CS371p Fall 2020: Nathan Jackson

Nathan Jackson
3 min readOct 3, 2020
  1. What did you do this past week? — This past week I wrapped up development on the Voting project. Most of the work was done last Saturday, while the work this week was running the make commands to reformat and clean code up before submitting the project to Canvas. Outside of class, I took some time to review pointers and references to have a more solid understanding of them. Then, I started on the Allocator project today. This project builds a heap with a stack allocator, and mostly explores OOP features like customizing default constructor behavior and customizing the behavior of operators. I forked the gitlab repository and have added issues to my repo. I’ve also cloned and started looking at the test cases included to better understand the code.
  2. What’s in your way? — I have a couple of questions about the implementation of the allocator that I have posted to Piazza. My development is pretty much limited until I understand the basic operations that the allocator should perform. With a good foundation, the more complex operations shouldn’t be difficult to implement.

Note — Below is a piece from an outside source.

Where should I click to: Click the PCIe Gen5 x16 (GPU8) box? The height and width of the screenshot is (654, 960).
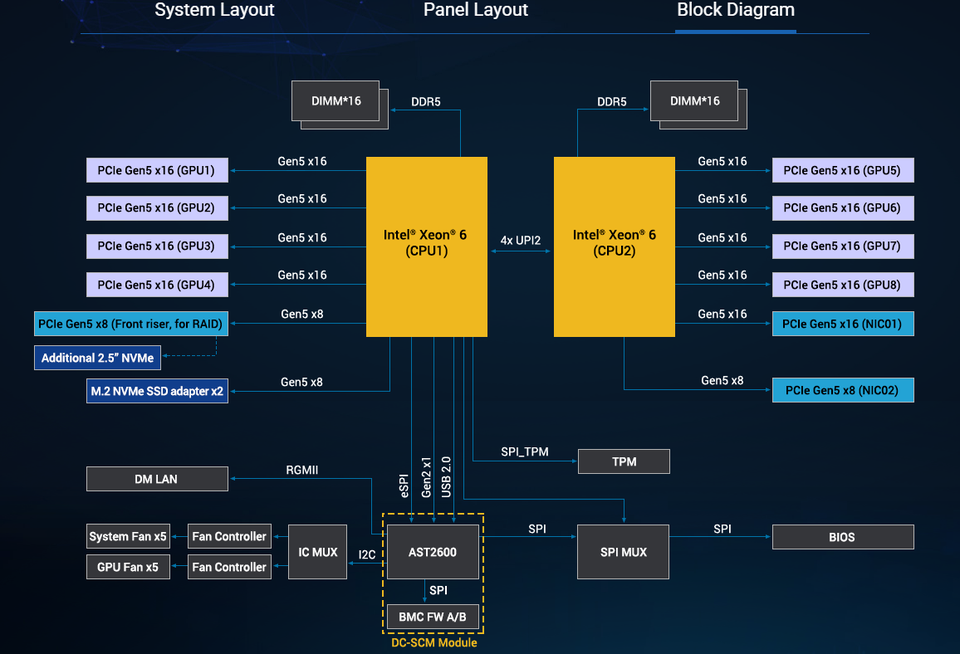[842, 285]
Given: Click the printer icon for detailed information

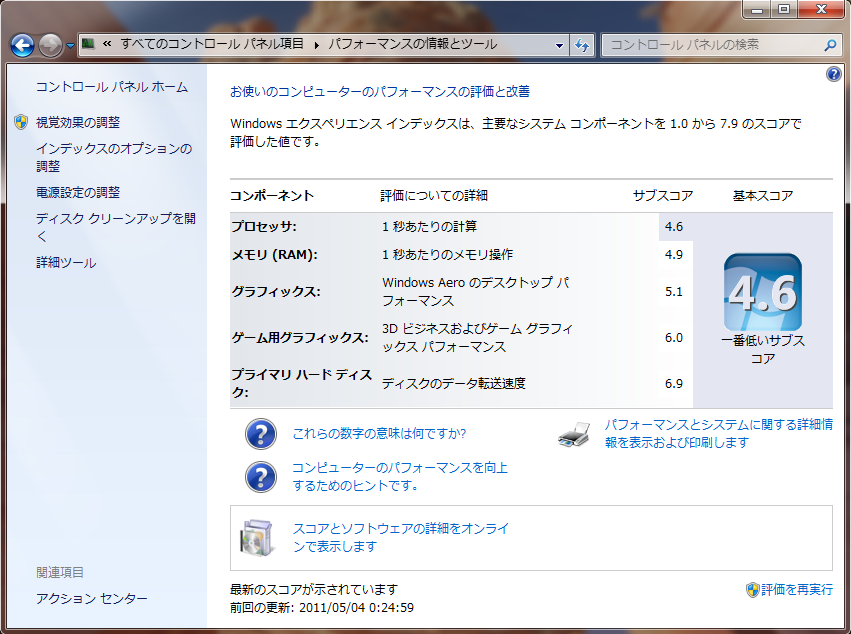Looking at the screenshot, I should pyautogui.click(x=577, y=433).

  3. What will you do next week? — Next week I’m planning to continue my development of the Allocator project and submit before next Friday. Once the basics of the project are sorted out, the rest of the project shouldn’t be too difficult to develop and test.
  4. If you read it, what did you think of Why Is Silicon Valley So Awful to Women? — I really enjoyed the article. We had to read the same article in Contemporary Issues in CS when the class focused on biases in CS. I find that unconscious bias in the workplace and even at UT Austin is dangerous and needs to be addressed. The main problem is walking a fine line between doing too little and too much to curb the issue if people share the unconscious biases they have. Too little and that kind of behavior can be normalized, accepted, and have the opposite effect. Too much punishment of people attempting to address their unconscious biases, and you’ll cut people out of the argument for fear of their own repercussions.
  5. What was your experience of arrays, equal(), and iterators? (this question will vary, week to week) — I found the discussion on arrays, equal(), and iterators to be easy enough to follow. I had taken good notes from the lecture and feel confident that I can use these components well in my own development.
  6. What made you happy this week? — I saw Tenet in theaters. In the movies! It was a weird experience sitting in such an empty theater, but a reminder of what pre-Covid life was. The movie itself was incredible, a thrilling, well-written, and thought provoking film. I would highly recommend seeing it!
  7. What’s your pick-of-the-week or tip-of-the-week? — My tip of the week is to make sure you are using the correct git clone commands when cloning repositories! I had been cloning with https and wondering why the ssh keys I had set up were not working. After debugging for a little while, I discovered that I was running the git clone command wrong. Clone by SSH on GitLab to avoid that issue!